En 2003, Takeshi Kitano s’empare du personnage culte japonais, Zaïtochi, masseur aveugle et chevalier errant qui oeuvre pour la défense des plus faibles. Il signe ainsi ce qui est sans doute l’une de ses plus grandes réussites.
Kids Return (1996)
Masaru et Shinji préfèrent aller traîner dans les bars, s’adonner au vol et glander plutôt que de se rendre au lycée. Un jour, deux adolescents reviennent accompagnés d’un ami boxeur qui met Masaru K.O. Masaru décide alors de se mettre à la boxe et entraîne Shinji, qui se révèle être bien meilleur que lui. Masaru délaisse alors le ring pour tenter sa chance du côté de la mafia locale, dans le monde impitoyable des Yakuzas.
Habitué à incarner ses propres personnages, Kids Return est l’un des rares films où Kitano n’apparaît pas en tant qu’acteur. Le film, qui aborde le thème de l’adolescence et des choix cruciaux que l’on peut faire à cette période, est perpétuellement empreint d’une douce nostalgie. La musique, indéniablement influencée par l’univers du jeu vidéo, insuffle une énergie joyeuse au récit.

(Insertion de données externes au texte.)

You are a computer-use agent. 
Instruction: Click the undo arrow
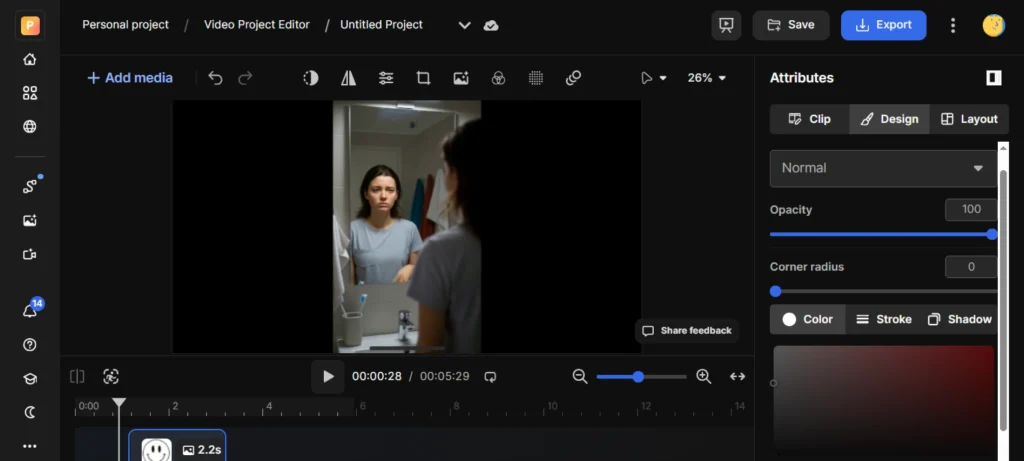[x=215, y=78]

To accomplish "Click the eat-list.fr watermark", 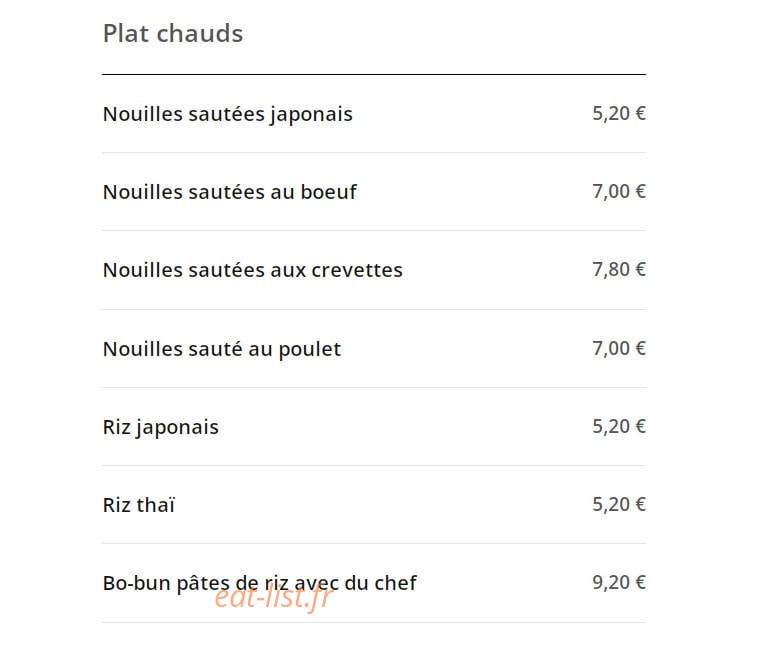I will tap(273, 598).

Amateurs de survêtements satinés et chatoyants, vous serez servis!
Hana-Bi (1997)
Yoshitka Nishi, inspecteur de police violent et imprévisible, a perdu sa fille il y a quelques années. Sa femme, elle, est atteinte d’une leucémie incurable. À la suite d’une fusillade, son partenaire Horibe devient paraplégique et un autre de ses collègues est tué. Il décide alors de démissionner et commet un braquage afin de rembourser d’importantes dettes contractées auprès des Yakuzas. Nishi part ensuite pour un dernier voyage avec sa femme à travers le Japon.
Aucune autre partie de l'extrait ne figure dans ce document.